### [To be done]
Render the lines from the one containing "353x206 pixels. At" through the one containing "click(363, 580)", both included, as a Markdown table with the columns Row and Line, leaving out blank lines. Leave the pictures out of the answer.

>> Start

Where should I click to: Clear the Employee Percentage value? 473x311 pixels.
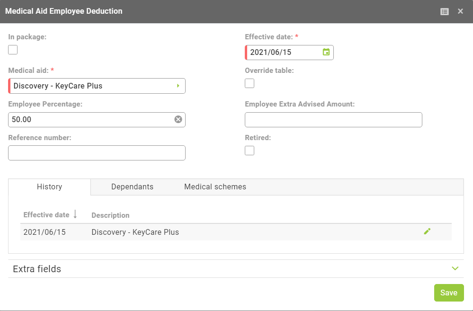[178, 119]
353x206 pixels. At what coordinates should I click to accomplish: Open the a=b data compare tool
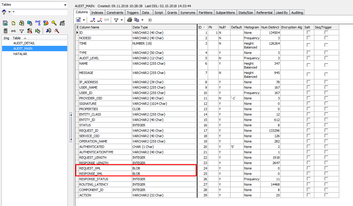[x=14, y=31]
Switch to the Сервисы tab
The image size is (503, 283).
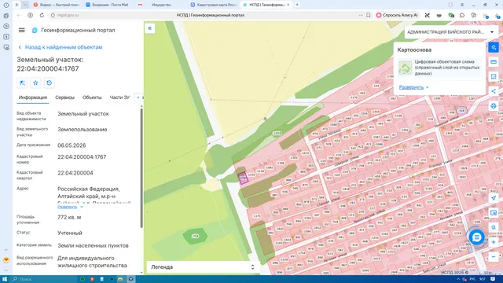pos(64,97)
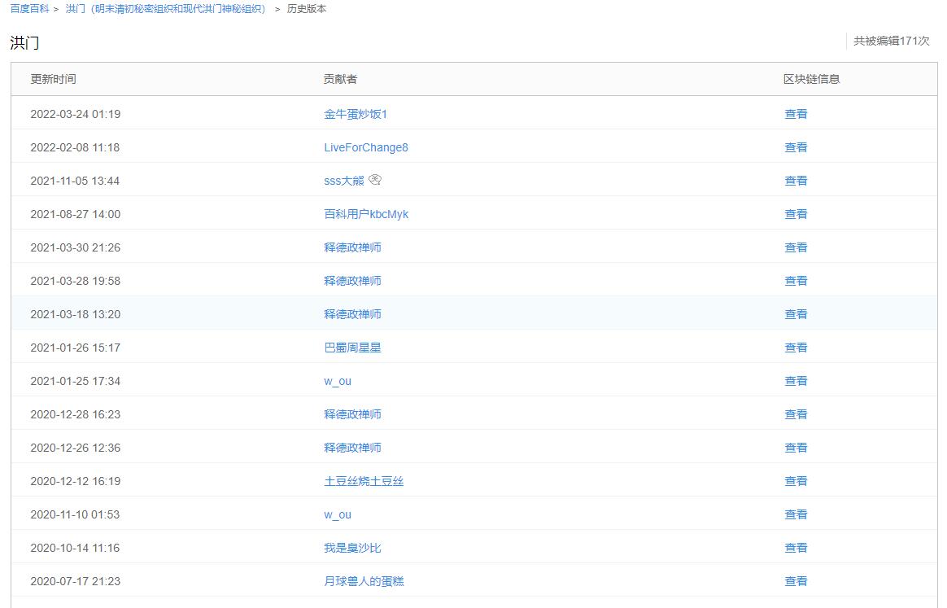Open contributor 月球兽人的蛋糕's profile
This screenshot has height=608, width=947.
click(363, 580)
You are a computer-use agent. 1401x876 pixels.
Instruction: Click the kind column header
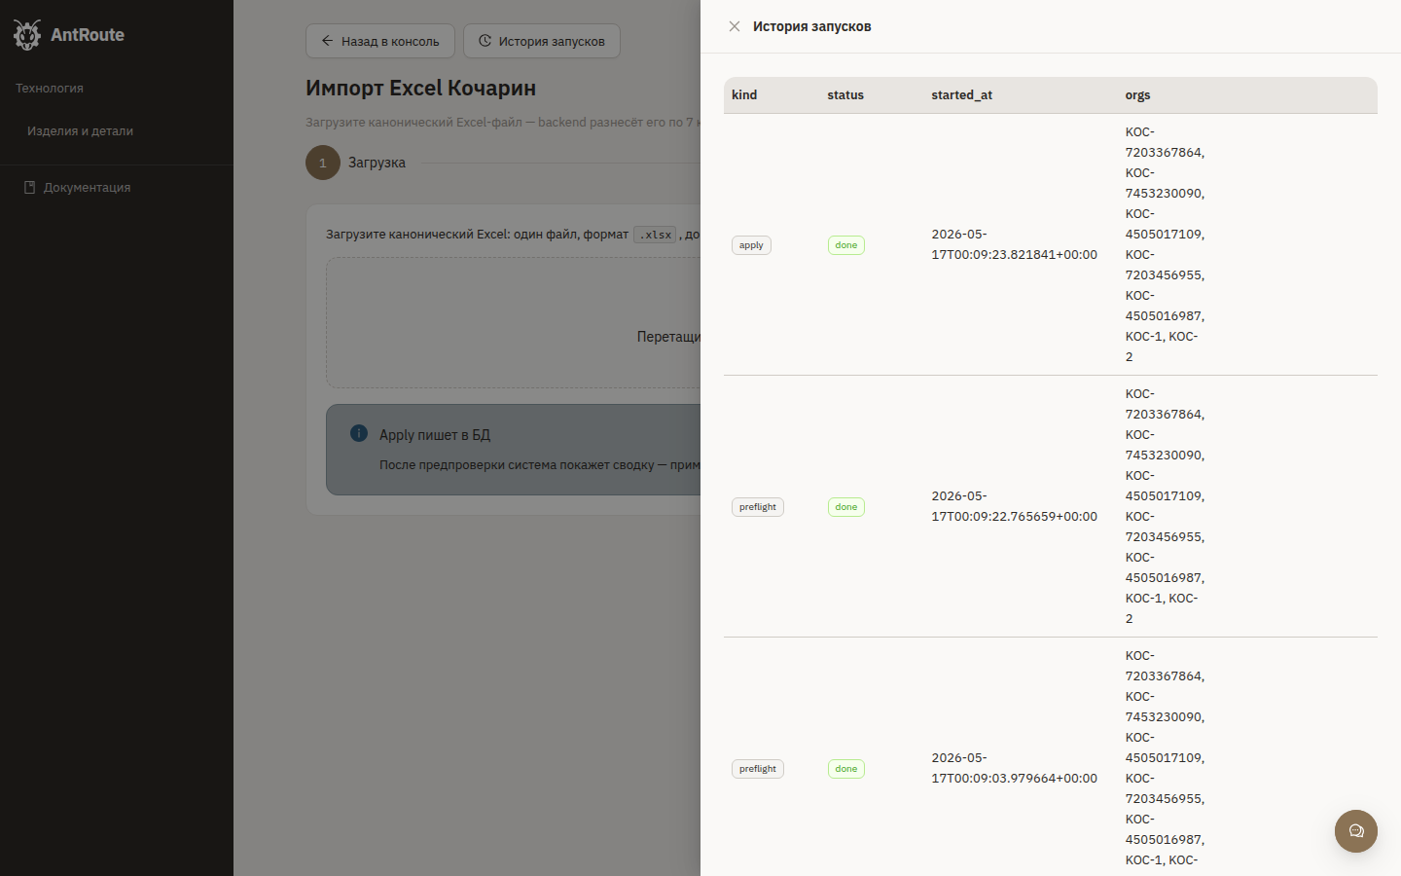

>> End

### [Task solution]
| Row | Line |
|---|---|
| 1 | 353x206 pixels. At what coordinates should I click to accomplish: Open the a=b data compare tool |
| 2 | [x=14, y=31] |
| 3 | Switch to the Сервисы tab |
| 4 | The image size is (503, 283). |
| 5 | pos(64,97) |
| 6 | Open contributor 月球兽人的蛋糕's profile |
| 7 | This screenshot has height=608, width=947. |
| 8 | click(363, 580) |